# Hasselblad Day at Holborn Studio



## drive 'n' shine (Apr 22, 2006)

Dubnut and I headed up town to have a play with some seriously nice cameras (with price tags to match, everything is 5 figures+!!!)

http://www.hasselblad.co.uk/promotions/h4d-launch.aspx

The Ferrari Edition, if you have to ask you can't afford, comes with its own carbon fibre display case


Hasselblad Day by driveandshine.co.uk, on Flickr

And a totally priceless camera, as used by the Apollo 11 crew, the other 2 are on the moon still....


Hasselblad Day by driveandshine.co.uk, on Flickr

And a few shots of the lovely Katie


Hasselblad Day by driveandshine.co.uk, on Flickr


Hasselblad Day by driveandshine.co.uk, on Flickr


Hasselblad Day by driveandshine.co.uk, on Flickr


Hasselblad Day by driveandshine.co.uk, on Flickr


Hasselblad Day by driveandshine.co.uk, on Flickr


Hasselblad Day by driveandshine.co.uk, on Flickr


Hasselblad Day by driveandshine.co.uk, on Flickr


Hasselblad Day by driveandshine.co.uk, on Flickr


Hasselblad Day by driveandshine.co.uk, on Flickr


Hasselblad Day by driveandshine.co.uk, on Flickr

Some days life is tough............


----------



## dubnut71 (Jul 25, 2006)

Sometimes life is very good!!!

My shots, with the White (unique) H4-D and then the normal H4-D with the 80mm, both had 40 Mega Pixel backs on from memory, file sizes are 64MB per image and 3531 x 5081 !!!!:














































Some of the toys:










Have a guess at the price of the table contents....










I have resisted posting one of the full size shots, I don't reckon the DW servers would take it!!!!

Thanks to Hasselblad for inviting us and treating us well, thanks also to them for a very kind offer you will see Bry and I shooting again with one of these in the very near future!!!


----------



## ryand (Jul 18, 2008)

Nice.
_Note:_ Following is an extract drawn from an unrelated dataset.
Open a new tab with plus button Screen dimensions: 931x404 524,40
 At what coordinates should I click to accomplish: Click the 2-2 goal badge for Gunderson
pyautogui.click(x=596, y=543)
Someone I know is going to a wedding event there next week.


----------



## S63 (Jan 5, 2007)

Stunning portraits guys:thumb:


----------



## Brazo (Oct 27, 2005)

Nice point and shoots


----------



## dubnut71 (Jul 25, 2006)

It works pretty well as a point and shoot actually!!


----------



## nicks500 (May 12, 2011)

*heavy*

how heavy does it feel to a pro-body camera like canon 1ds and 'L' lens? I imagine with that huge amount of glass is it front heavy?


----------



## drive 'n' shine (Apr 22, 2006)

Felt no heavier than my gripped D700 with a 70-200, with the 35-90 (which is a huge lump of glass!) it felt slightly front heavy, but with the 80mm prime it was very nicely balanced.


----------



## nicks500 (May 12, 2011)

*200ms*

So did you get to see the h4d-200MS, what is the reasoning behind 200mp, apart from the ability to crop away 3/4 of the image and still leave yourself a 50mp picture


----------



## Auto Detox (Dec 22, 2007)

Looks like a great day out guys, very nice toys to play with too 

Baz


----------



## rob750 (Apr 17, 2006)

Good old Katie ! She scrubs up well !


----------



## Andy_Wigan (Jan 4, 2008)

Good stuff, im very jealous! A Hasselblad has always been my 'lottery win' camera.


----------



## drive 'n' shine (Apr 22, 2006)

nicks500 said:


> So did you get to see the h4d-200MS, what is the reasoning behind 200mp, apart from the ability to crop away 3/4 of the image and still leave yourself a 50mp picture


they had the 200ms setup for some macro stuff, impressive, but very specialised bit of kit, David did explain the technology and reasoning behind it, but tbh it's not something I would be interested in so I tended to tune out what he was saying lol!


----------



## dubnut71 (Jul 25, 2006)

drive 'n' shine said:


> they had the 200ms setup for some macro stuff, impressive, but very specialised bit of kit, David did explain the technology and reasoning behind it, but tbh it's not something I would be interested in so I tended to tune out what he was saying lol!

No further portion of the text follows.